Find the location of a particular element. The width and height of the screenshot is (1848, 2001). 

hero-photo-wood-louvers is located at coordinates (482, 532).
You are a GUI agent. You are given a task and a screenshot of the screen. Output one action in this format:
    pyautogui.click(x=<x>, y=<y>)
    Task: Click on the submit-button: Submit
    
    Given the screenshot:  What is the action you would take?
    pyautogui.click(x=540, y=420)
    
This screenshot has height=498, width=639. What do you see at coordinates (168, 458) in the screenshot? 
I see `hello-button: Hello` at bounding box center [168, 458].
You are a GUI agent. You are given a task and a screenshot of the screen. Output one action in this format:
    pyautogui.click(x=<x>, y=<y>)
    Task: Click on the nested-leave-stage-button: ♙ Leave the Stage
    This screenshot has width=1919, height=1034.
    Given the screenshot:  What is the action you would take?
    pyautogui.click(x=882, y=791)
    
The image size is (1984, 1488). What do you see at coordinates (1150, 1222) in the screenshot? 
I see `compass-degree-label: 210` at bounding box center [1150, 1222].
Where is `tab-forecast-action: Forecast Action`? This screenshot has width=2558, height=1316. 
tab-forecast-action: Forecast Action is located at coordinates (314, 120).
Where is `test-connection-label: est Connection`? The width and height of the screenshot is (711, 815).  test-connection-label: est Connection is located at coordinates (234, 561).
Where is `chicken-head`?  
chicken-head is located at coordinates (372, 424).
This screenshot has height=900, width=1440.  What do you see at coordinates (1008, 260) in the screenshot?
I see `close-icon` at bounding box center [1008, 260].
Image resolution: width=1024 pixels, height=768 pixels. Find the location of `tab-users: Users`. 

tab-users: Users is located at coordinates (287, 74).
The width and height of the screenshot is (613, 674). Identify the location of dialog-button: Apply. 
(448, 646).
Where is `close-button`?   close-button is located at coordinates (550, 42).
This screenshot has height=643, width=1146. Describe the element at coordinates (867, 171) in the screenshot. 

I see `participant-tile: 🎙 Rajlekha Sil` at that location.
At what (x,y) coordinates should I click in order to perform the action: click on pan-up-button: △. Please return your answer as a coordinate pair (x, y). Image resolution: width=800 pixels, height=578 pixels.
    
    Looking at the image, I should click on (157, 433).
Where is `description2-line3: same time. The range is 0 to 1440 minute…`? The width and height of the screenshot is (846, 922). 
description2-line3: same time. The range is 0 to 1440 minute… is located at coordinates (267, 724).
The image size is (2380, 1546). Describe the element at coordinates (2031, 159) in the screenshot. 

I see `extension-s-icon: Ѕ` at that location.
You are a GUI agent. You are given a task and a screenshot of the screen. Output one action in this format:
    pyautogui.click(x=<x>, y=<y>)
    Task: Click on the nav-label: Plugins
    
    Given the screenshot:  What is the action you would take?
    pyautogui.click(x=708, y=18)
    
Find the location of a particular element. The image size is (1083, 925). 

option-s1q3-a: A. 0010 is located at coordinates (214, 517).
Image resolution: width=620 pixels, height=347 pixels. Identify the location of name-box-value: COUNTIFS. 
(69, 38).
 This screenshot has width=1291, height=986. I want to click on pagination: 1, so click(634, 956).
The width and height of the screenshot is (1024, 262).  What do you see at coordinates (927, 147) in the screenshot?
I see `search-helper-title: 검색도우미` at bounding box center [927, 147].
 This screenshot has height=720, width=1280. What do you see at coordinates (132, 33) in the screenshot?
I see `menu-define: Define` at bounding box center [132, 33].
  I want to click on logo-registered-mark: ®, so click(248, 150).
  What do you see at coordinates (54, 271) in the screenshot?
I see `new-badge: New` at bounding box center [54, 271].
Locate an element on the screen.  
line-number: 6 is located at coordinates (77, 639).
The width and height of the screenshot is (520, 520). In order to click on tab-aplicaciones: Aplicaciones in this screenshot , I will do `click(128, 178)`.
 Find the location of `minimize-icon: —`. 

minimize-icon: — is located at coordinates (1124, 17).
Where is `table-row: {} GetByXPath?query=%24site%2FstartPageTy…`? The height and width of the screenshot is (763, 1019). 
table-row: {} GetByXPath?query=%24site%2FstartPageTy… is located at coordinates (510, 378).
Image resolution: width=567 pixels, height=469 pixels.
+-------+
Goal of the exercise: Render all of the rows above as a numbered list, leaving out any blank lines.

Problem solution:
1. Find the location of a particular element. The width and height of the screenshot is (1848, 2001). 
2. hero-photo-wood-louvers is located at coordinates (482, 532).
3. You are a GUI agent. You are given a task and a screenshot of the screen. Output one action in this format:
4.     pyautogui.click(x=<x>, y=<y>)
5.     Task: Click on the submit-button: Submit
6.     Given the screenshot:  What is the action you would take?
7.     pyautogui.click(x=540, y=420)
8. This screenshot has height=498, width=639. What do you see at coordinates (168, 458) in the screenshot? 
9. I see `hello-button: Hello` at bounding box center [168, 458].
10. You are a GUI agent. You are given a task and a screenshot of the screen. Output one action in this format:
11.     pyautogui.click(x=<x>, y=<y>)
12.     Task: Click on the nested-leave-stage-button: ♙ Leave the Stage
13.     This screenshot has width=1919, height=1034.
14.     Given the screenshot:  What is the action you would take?
15.     pyautogui.click(x=882, y=791)
16. The image size is (1984, 1488). What do you see at coordinates (1150, 1222) in the screenshot? 
17. I see `compass-degree-label: 210` at bounding box center [1150, 1222].
18. Where is `tab-forecast-action: Forecast Action`? This screenshot has width=2558, height=1316. 
19. tab-forecast-action: Forecast Action is located at coordinates (314, 120).
20. Where is `test-connection-label: est Connection`? The width and height of the screenshot is (711, 815).  test-connection-label: est Connection is located at coordinates (234, 561).
21. Where is `chicken-head`?  
22. chicken-head is located at coordinates (372, 424).
23. This screenshot has height=900, width=1440.  What do you see at coordinates (1008, 260) in the screenshot?
24. I see `close-icon` at bounding box center [1008, 260].
25. Image resolution: width=1024 pixels, height=768 pixels. Find the location of `tab-users: Users`. 
26. tab-users: Users is located at coordinates (287, 74).
27. The width and height of the screenshot is (613, 674). Identify the location of dialog-button: Apply. 
28. (448, 646).
29. Where is `close-button`?   close-button is located at coordinates (550, 42).
30. This screenshot has height=643, width=1146. Describe the element at coordinates (867, 171) in the screenshot. 
31. I see `participant-tile: 🎙 Rajlekha Sil` at that location.
32. At what (x,y) coordinates should I click in order to perform the action: click on pan-up-button: △. Please return your answer as a coordinate pair (x, y). Image resolution: width=800 pixels, height=578 pixels.
33.     Looking at the image, I should click on (157, 433).
34. Where is `description2-line3: same time. The range is 0 to 1440 minute…`? The width and height of the screenshot is (846, 922). 
35. description2-line3: same time. The range is 0 to 1440 minute… is located at coordinates (267, 724).
36. The image size is (2380, 1546). Describe the element at coordinates (2031, 159) in the screenshot. 
37. I see `extension-s-icon: Ѕ` at that location.
38. You are a GUI agent. You are given a task and a screenshot of the screen. Output one action in this format:
39.     pyautogui.click(x=<x>, y=<y>)
40.     Task: Click on the nav-label: Plugins
41.     Given the screenshot:  What is the action you would take?
42.     pyautogui.click(x=708, y=18)
43. Find the location of a particular element. The image size is (1083, 925). 
44. option-s1q3-a: A. 0010 is located at coordinates (214, 517).
45. Image resolution: width=620 pixels, height=347 pixels. Identify the location of name-box-value: COUNTIFS. 
46. (69, 38).
47.  This screenshot has width=1291, height=986. I want to click on pagination: 1, so click(634, 956).
48. The width and height of the screenshot is (1024, 262).  What do you see at coordinates (927, 147) in the screenshot?
49. I see `search-helper-title: 검색도우미` at bounding box center [927, 147].
50.  This screenshot has height=720, width=1280. What do you see at coordinates (132, 33) in the screenshot?
51. I see `menu-define: Define` at bounding box center [132, 33].
52.   I want to click on logo-registered-mark: ®, so click(248, 150).
53.   What do you see at coordinates (54, 271) in the screenshot?
54. I see `new-badge: New` at bounding box center [54, 271].
55. Locate an element on the screen.  
56. line-number: 6 is located at coordinates (77, 639).
57. The width and height of the screenshot is (520, 520). In order to click on tab-aplicaciones: Aplicaciones in this screenshot , I will do `click(128, 178)`.
58.  Find the location of `minimize-icon: —`. 
59. minimize-icon: — is located at coordinates (1124, 17).
60. Where is `table-row: {} GetByXPath?query=%24site%2FstartPageTy…`? The height and width of the screenshot is (763, 1019). 
61. table-row: {} GetByXPath?query=%24site%2FstartPageTy… is located at coordinates (510, 378).
62. Image resolution: width=567 pixels, height=469 pixels.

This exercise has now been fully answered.